I believe my life is full of infinite possibilities. I believe my thoughts become things.
And, I believe that dreams do come true.
Do you know what the best thing is? This can happen for you too.
It started back in 2017. My second marriage had ended in disaster, and after 12 years living in New Zealand, I was back in Ireland. In winter. I had to buy a coat. I felt like a meercat, left/right, left/right. I didn’t know what to do or where to turn…. apart from left/right, left/right.
Six years earlier, I’d been a confident, capable woman, but I’d been turned into an anxious, forgetful mess by menopause, a stressful job, and an abusive husband. I had the life I believed I deserved because contrary to what people saw when they looked at me and my big smile, inside I was full of shame, guilt, and self-loathing.
At one point over the years in NZ, my husband told me a friend said I was boring and that, above all, pulled the rug out from under me. It sat at the back of my mind for years and I rarely saw her. No matter how much fun I was having I hovered above myself wondering if I was boring people.
Menopause turned me inside out. I never trusted myself again with work that required 100% accuracy.
By the time I got back to Ireland, I felt burned, and burned out, by my whole damn life.
And then, I had to start again, and I KNEW that just one job rejection would be enough to send me into a spiral of depression.
But underneath everything, I was still a problem-solver. Just because I didn’t have the confidence to look for a job didn’t mean I couldn’t work. I became a Virtual Assistant. I could work from home.
Me, the VA
The thing is, though, to be a successful VA, you must network, which seems like a normal thing to do, but I’m also an introvert (a boring introvert, remember). I’d rather stick pins in my eyes. I tried network groups, but I couldn’t articulate what I wanted to do, so they never worked for me.
Job boards were the answer. I blundered from one Upwork job to another – always terrified I’d make a mistake.

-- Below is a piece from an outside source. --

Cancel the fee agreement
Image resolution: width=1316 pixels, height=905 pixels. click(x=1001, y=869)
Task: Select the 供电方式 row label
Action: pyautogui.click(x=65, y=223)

I was burning through my settlement, and I was petrified I’d have no money, and I wouldn’t be able to pay my rent, and I worried non-stop about my dog.
What would happen to him if I had to move back to my mother’s? Yeah, I could bring him, but Barney sleeps on my bed and owns the couch, and Ma would have a fit. I was more worried about him than myself.
Writing was the one thing I knew I was good at, but even then, my inner voice told me I wasn’t good enough to write for other people and expect them to pay me. So, I did what everyone who doesn’t DO does – I taught other writers and took on editing work.
I had counselling, which helped, and then I discovered the Law of Attraction and began studying how Like attracts Like. The more I studied and practice, the better my life got. Success in the work aspect still eluded me though.
I lurched through a couple of years until September 2020. I don’t even know how I found Mike Dooley and Infinite Possibilities, but suddenly he was there with a 21-day writing challenge. Unusually, for me, I turned up every day and did every piece of homework. By day 21, I was fierce in my determination to write for a living. Pared down to its most salient point, Infinite Possibilities is about how your thoughts affect your life and how you can control what you think.
I did a couple of online courses in copywriting and freelance writing, and then along came Mike Dooley again with his Change One Thing Adventure. By the time that was over, the Universe knew exactly what I wanted. And I knew that my thoughts had become things.
Within a week of that challenge ending, I got an email from the owner of a website called the Irish Road Trip. Would I be interested in writing a test piece for him? I was. I did. He replied. Would I be interested in being a Featured writer? I sure was.
Everything I do now concerns writing. I run a writer’s group. I write web content. I blog. And people are calling me to write for them.
And just in case you think that could happen to anyone, I also told the Universe I wanted to be loved and cherished just as I am, something that hadn’t ever been the case for me. I’m happy to report that I am very much loved and cherished now and I’m happier than I’ve ever been in my life. 😀
The lesson I learned in all of this is that as much as the Universe is all-knowing, if you’re not specific in what you want, you’re only confusing the hell out of it and nothing you do will make it work for you.